On April 29, 2009, Congressman Joe Sestak (PA-07) voted in favor of S.Con.Res. 13, the Fiscal Year 2010 Budget Resolution, which passed the House of Representatives by a vote of 233 to 193. The Congressman supported this Budget because it institutes key strategic investments in education, energy, and health care needed to retool our economy to be competitive in the future, while continuing the necessary actions already underway to promote recovery from the present global economic challenge. The budget resolution provides a strong framework for overcoming our immediate financial crisis and laying the groundwork for our future prosperity, while also reaffirming Congress's commitment to PAYGO budgeting. The budget calls for health care reform, job creation in clean energy and energy efficiency, and college affordability to be completely deficit-neutral.

However, while Congressman Sestak did vote for the bill because of its needed priorities in reclaiming a competitive economy, he disagrees with—and has voiced his disagreement from the outset of this process—with the inclusion of the "reconciliation" procedure, which effectively means that a bill can pass on a straight party-line vote. In the resolution, reconciliation procedures may be used for votes on reforming health care and education. These issues are too important to be decided by a straight party vote, particularly in health care, which accounts for one-seventh of the Nation's economy. All parties deserve a substantive voice in the debate, which can only benefit from having both parties involved. Furthermore, if needed reform is to be long-lasting, a one-party decision will have neither the broad support of a significant number of citizens, nor will it be long-lasting as parties change control.

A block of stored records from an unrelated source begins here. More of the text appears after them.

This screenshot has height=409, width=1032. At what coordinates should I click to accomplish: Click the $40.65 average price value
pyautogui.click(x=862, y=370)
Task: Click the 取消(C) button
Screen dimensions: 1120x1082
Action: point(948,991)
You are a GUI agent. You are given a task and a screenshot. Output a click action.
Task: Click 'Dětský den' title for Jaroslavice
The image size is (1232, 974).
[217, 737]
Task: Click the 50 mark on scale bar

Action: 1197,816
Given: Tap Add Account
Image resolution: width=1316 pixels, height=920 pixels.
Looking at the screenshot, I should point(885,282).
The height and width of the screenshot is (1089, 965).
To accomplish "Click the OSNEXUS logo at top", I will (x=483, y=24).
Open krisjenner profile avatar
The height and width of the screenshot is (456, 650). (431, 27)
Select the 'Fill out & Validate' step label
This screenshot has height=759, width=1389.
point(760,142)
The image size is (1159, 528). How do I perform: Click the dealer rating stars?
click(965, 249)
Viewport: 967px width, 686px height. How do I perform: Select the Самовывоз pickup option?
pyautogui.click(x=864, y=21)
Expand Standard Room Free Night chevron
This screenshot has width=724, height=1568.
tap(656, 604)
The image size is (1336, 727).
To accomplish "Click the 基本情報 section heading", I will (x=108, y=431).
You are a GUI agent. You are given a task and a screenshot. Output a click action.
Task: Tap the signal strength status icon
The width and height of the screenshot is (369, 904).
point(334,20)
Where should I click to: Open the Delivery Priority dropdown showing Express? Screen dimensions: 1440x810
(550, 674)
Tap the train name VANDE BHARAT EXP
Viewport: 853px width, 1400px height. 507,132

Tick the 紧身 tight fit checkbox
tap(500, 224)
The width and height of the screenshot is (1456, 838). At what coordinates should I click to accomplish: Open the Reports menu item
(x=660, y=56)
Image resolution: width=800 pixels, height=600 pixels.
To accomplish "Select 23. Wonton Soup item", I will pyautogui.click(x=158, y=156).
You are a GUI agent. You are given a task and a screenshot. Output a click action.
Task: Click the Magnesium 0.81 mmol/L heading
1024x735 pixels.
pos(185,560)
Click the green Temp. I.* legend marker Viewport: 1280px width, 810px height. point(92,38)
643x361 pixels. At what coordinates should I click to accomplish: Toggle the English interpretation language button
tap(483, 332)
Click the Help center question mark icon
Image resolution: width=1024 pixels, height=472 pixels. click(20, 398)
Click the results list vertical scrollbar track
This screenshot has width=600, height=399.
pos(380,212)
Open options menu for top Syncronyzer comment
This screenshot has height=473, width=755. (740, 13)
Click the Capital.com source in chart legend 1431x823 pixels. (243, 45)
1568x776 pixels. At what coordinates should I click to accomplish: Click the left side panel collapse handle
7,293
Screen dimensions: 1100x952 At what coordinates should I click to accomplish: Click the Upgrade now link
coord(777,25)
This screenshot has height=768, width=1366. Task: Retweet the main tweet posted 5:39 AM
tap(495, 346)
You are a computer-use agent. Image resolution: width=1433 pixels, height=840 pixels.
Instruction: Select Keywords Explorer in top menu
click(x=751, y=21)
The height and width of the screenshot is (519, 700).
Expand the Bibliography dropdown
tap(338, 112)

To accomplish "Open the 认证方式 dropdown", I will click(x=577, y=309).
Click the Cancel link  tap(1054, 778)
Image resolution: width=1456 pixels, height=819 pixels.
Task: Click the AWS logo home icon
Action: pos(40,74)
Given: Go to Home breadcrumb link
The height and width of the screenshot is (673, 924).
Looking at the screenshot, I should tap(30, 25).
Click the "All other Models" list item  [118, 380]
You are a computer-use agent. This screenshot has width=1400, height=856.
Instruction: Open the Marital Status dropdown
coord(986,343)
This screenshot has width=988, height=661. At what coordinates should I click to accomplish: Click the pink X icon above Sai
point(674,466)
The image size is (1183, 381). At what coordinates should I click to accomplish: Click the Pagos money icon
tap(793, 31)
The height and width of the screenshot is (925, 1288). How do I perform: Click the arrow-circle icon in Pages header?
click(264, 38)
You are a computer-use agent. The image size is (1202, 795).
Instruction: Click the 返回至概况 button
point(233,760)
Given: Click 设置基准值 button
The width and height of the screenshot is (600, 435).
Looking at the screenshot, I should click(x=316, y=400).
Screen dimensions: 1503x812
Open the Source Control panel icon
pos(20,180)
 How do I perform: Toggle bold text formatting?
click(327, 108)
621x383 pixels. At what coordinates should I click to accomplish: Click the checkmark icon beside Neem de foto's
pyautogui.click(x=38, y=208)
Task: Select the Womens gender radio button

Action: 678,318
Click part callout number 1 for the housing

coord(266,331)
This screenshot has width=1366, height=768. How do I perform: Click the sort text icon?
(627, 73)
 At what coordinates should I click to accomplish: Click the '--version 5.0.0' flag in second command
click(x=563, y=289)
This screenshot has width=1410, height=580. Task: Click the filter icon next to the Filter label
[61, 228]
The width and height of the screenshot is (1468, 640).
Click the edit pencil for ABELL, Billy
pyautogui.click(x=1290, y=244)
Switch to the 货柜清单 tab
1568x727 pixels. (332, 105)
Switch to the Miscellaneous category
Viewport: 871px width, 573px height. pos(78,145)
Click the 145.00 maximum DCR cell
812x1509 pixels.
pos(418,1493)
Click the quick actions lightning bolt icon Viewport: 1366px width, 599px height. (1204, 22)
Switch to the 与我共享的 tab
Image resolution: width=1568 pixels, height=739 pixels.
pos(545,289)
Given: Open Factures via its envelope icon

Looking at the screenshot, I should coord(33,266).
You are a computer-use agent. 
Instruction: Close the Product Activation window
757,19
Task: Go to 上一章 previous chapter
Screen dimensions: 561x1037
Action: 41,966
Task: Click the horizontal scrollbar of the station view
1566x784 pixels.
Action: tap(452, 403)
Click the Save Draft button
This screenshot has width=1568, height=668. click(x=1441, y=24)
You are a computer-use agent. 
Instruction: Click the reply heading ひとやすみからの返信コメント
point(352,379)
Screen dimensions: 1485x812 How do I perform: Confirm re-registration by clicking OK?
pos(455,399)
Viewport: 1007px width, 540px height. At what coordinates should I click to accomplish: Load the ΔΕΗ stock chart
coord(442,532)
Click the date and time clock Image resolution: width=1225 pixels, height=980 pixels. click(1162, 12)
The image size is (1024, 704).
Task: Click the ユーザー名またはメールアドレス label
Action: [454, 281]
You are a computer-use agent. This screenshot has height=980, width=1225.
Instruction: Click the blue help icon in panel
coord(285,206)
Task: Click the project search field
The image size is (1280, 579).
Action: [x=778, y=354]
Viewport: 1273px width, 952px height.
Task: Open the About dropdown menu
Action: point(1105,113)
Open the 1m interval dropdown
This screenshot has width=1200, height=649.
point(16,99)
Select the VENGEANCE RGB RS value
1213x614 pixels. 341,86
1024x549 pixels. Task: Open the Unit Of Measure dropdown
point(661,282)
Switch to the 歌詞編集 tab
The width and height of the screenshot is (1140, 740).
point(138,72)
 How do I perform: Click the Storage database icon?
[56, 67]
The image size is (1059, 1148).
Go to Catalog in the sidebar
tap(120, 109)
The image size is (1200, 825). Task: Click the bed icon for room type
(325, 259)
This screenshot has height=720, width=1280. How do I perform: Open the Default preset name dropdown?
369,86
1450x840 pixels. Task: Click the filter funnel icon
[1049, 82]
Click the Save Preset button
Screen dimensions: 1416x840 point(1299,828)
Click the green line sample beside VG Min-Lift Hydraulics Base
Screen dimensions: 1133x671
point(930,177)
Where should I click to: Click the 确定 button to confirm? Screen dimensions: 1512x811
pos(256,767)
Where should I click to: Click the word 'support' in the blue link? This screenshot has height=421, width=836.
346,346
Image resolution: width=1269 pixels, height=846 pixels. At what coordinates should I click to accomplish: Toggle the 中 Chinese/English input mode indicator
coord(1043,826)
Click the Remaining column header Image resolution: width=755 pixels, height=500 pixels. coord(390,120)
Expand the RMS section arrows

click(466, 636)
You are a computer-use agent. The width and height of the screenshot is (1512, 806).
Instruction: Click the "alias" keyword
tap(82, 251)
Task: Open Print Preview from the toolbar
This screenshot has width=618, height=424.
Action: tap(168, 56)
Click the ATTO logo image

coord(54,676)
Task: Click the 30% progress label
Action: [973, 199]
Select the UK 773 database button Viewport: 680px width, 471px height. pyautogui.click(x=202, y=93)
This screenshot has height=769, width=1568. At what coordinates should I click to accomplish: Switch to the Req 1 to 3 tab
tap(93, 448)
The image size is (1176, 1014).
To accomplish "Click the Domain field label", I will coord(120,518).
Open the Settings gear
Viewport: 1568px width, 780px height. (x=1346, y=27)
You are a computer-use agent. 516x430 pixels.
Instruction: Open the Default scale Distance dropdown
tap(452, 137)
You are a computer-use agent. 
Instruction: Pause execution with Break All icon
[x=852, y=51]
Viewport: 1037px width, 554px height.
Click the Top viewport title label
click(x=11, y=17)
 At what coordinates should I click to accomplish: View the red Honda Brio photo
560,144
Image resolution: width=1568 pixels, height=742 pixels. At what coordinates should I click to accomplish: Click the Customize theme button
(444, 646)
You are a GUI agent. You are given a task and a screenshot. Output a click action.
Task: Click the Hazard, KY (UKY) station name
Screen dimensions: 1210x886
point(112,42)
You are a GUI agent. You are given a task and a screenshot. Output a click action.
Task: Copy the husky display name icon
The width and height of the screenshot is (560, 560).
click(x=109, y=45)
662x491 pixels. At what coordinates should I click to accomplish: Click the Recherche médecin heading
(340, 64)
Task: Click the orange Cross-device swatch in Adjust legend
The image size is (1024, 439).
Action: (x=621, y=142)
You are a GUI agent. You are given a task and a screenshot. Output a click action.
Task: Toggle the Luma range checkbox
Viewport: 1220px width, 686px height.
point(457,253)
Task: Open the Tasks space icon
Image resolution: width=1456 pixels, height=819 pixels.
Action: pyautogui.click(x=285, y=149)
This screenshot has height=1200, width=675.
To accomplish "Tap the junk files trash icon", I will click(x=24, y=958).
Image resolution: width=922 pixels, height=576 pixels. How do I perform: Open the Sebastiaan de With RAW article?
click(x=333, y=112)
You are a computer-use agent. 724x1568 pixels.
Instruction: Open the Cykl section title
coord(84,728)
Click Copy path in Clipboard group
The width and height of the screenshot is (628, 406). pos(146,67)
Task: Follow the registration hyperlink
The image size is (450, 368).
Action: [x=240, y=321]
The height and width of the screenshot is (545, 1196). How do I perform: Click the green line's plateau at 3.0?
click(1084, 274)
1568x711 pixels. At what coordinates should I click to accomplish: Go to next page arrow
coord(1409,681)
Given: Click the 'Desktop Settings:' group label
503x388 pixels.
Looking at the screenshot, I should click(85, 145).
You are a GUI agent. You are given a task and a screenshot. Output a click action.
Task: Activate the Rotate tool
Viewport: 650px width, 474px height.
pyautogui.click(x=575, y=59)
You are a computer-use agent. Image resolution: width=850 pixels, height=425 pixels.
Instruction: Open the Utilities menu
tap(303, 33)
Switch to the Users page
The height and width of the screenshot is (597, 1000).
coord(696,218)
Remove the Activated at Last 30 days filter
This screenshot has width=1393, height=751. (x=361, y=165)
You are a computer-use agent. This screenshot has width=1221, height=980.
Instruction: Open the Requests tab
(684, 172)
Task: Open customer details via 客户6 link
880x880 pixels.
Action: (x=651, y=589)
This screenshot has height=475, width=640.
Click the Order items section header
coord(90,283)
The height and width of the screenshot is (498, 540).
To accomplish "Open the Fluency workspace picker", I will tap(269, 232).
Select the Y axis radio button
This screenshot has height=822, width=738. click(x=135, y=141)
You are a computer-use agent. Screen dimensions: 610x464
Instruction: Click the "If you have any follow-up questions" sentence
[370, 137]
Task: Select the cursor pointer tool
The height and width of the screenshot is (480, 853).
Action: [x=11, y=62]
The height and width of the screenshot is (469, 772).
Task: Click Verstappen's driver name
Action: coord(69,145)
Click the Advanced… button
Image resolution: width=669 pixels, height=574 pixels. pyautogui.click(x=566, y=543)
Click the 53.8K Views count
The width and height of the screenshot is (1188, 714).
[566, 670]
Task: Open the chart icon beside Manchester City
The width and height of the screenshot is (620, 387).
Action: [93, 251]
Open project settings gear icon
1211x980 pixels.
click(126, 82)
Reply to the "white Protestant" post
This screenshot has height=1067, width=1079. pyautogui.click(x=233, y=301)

Ultimately, Congressman Sestak voted for the Budget because he believes it is important to focus this year primarily on ending the recession as quickly as possible by the beginning of next year, while strategically investing in the key reforms of health, education, and energy needed to make our economy competitive once the recession ends. This bill does this by adding only minimally to the deficit in FY 2010. However, as this recession ends, Congressman Sestak will work to address the long-term structural funding issues that cause America's budget to become unsustainable by 2019 if these problems are not addressed, which include the correct approach to Medicare, Medicaid, Social Security, and other mandatory funding, without affecting the benefits provided. Specifically, the Budget:

• builds on the actions taken as part of the American Recovery and Reinvestment Act (the Stimulus Bill) to prevent job losses and rebuild the nation's infrastructure and energy independence for the future;
• begins the strategic investment we must make on health care reform that is necessary to lower costs, improve quality, and expand coverage for the 46 million Americans who now lack health insurance and costs this country more than $100 billion annually in lost productivity;
• provides investment for rebuilding our educational system to provide an educated and skilled workforce able to function effectively in the future;
• reduces energy dependence and new jobs for the future by increasing investments in renewable energy and energy efficiency by 18% over 2009; and
• reduces the deficit by 50% over the next five years.

"I want to make it clear to my constituents that I view this Nation's economic priorities and strategic investments as a two-stage process," said Congressman Sestak. "First, we must be aggressive up front in confronting this economic crisis. If we do not act boldly now, we will face much larger—not smaller—deficits in the future. And our stimulus measures must take the form of strategic investments—as the President has advocated and Congress has included in the Budget—in education, energy, and health care. These investments now will pay tremendous dividends in the future, in the form of greatly reduced energy and health care costs and a healthy, productive, competitive workforce that will drive our economic prosperity in the future. The second phase is to address the longer term, ‘structural deficit' that the President has inherited, in the form of unsustainable spending for mandatory entitlements. We will take the necessary steps to revitalize our economy now and then focus our efforts and attention on entitlement reform to reduce the deficit, taking into account social security, Medicare, Medicaid and other programs without losing benefits for those who are recipients of these programs."